Luego, llegó la desgracia de aquellos amigos que no pudieron acompañar a sus seres queridos al cementerio o que sólo pudieron orar por un familiar difunto junto a su familia a través de videollamada a miles de kilómetros. Y llegó también la muerte de un querido amigo.
Nadie tiene alguna idea de lo que sucederá́ en un futuro incluso próximo. Lidiar con la realidad, como ha dicho y repetido don Julián Carrón, ahora para mí significa aceptar no saber, aceptar no entender y aceptar tener la necesidad de aprender sobre lo que está sucediendo.
También yo, como muchos otros han comenzado a hacer durante estos días, estoy intentando ser consciente de lo que aprendo. Por ejemplo, el sonido de las palabras ya ha cambiado; el sonido de aquellas que ya conocía y de aquellas que estoy escuchando durante estos días.
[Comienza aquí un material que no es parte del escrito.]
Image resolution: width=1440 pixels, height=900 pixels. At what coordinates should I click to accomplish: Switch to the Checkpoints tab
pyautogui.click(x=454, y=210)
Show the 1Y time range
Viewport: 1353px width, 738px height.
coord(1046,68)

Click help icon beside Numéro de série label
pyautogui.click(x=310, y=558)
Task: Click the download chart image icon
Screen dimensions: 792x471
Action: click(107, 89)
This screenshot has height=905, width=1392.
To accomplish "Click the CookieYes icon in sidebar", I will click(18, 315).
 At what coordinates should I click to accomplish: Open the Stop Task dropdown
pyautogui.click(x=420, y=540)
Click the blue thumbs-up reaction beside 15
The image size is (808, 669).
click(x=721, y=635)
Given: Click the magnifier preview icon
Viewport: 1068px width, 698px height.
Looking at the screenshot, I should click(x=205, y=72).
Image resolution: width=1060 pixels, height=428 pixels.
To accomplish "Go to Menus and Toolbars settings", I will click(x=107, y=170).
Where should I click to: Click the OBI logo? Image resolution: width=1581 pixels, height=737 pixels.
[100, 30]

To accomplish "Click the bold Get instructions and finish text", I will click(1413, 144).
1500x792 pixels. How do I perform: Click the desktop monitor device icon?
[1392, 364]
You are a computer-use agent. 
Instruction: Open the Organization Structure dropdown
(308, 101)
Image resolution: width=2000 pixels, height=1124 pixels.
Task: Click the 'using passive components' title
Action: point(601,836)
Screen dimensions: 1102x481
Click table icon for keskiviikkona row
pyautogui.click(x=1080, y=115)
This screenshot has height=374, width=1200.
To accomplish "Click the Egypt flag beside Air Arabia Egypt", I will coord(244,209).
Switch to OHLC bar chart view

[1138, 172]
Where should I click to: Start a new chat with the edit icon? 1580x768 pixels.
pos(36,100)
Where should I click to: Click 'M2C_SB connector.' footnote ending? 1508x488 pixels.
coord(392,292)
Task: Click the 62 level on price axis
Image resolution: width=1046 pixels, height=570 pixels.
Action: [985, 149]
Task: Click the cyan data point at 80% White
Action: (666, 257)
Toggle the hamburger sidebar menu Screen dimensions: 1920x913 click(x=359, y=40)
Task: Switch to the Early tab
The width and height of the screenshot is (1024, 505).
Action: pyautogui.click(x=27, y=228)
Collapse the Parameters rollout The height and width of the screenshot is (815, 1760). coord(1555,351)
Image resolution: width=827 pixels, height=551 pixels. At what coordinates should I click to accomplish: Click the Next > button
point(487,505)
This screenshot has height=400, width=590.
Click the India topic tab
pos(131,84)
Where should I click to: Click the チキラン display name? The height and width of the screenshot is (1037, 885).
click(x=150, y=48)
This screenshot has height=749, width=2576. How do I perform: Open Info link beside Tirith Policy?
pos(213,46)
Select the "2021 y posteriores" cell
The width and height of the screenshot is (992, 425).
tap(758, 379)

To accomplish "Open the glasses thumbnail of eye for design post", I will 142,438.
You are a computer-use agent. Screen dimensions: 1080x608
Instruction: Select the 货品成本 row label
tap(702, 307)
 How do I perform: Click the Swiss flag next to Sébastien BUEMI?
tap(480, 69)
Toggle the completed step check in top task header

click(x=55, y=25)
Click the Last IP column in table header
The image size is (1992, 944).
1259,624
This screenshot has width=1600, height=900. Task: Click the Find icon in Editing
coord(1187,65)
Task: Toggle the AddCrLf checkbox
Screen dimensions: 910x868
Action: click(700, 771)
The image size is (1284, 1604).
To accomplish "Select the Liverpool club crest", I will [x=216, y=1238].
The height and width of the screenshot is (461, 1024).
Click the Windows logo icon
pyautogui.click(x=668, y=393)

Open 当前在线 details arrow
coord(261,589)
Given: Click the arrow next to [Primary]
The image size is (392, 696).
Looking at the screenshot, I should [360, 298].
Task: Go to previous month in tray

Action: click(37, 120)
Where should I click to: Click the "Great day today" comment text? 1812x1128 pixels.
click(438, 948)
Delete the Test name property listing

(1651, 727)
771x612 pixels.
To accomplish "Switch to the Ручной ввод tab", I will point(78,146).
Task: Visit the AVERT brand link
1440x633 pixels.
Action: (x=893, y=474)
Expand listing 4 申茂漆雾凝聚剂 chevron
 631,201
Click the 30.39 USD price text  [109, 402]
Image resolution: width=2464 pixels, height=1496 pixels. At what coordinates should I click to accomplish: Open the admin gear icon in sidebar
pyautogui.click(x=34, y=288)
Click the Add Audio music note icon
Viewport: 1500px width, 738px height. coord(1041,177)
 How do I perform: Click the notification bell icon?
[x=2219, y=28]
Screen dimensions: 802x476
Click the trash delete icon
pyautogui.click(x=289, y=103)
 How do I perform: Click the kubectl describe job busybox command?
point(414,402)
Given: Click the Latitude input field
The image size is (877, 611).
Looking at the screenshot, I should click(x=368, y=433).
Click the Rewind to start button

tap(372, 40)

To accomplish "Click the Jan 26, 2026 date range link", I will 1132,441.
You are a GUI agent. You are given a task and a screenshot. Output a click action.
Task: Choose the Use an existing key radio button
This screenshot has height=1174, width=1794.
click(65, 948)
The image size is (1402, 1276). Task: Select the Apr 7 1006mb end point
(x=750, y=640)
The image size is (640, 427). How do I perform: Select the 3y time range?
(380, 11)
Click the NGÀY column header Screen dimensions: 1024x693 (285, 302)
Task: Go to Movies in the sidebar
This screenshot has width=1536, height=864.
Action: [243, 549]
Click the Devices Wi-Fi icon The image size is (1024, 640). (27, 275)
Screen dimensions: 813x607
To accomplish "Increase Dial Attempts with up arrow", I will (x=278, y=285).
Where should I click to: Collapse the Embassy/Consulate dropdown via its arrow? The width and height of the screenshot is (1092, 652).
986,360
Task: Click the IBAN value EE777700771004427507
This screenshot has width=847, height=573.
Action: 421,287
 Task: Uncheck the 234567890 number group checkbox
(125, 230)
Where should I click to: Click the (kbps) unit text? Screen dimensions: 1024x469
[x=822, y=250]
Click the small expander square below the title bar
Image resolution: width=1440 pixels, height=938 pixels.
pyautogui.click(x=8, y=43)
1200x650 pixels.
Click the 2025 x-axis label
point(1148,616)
Palabras que a menudo me reencuentro escribiendo, como «persona única e irrepetible», hoy me mueven por dentro y me hacen suplicar que ninguna persona enferma sea dejado sin respirador.
Y si, como me sucedió́ hace pocas noches atrás, escucho a un médico comprometido en las trincheras no limitarse a decir «es mi deber» y, además, agregar «hago este trabajo porque quiero a las personas, mis pacientes son como mis hermanos», entonces entiendo cuánto camino aún me queda por recorrer.
A propósito de palabras, cuántas polémicas aparecen. No lo digo porque no deban haber críticas, sino porque ya no es posible dar espacio a la superficialidad, a la falta de argumentación, a la deslealtad, a la falta de seriedad. De hecho, el tono de aquellos que son más entendidos son más fastidiosos que el resto. Palabras como «sentido cívico», «respeto», «instituciones», en este momento perdieron de repente su sentido retórico.
Nunca me habría esperado que el aislamiento podría haberse convertido en una forma particular de sociabilizar; que muchos, obligados a mirarse a sí mismos a la cara, pudiesen descubrir a los demás; que muchos pudiesen experimentar una forma de libertad distinta a la que conocían y que no está limitada por la responsabilidad. Sobretodo no me esperaba que hoy tantas personas estuviesen dispuestas a dar la vida, tiempo y dinero por otros.
Todos nos estamos preguntando si esta situación nos hará́ mejores personas. Yo no sé responder. Sólo sé que para resolver el desastre, nuestro cambio personal y el cambio con las demás personas es un camino obligado.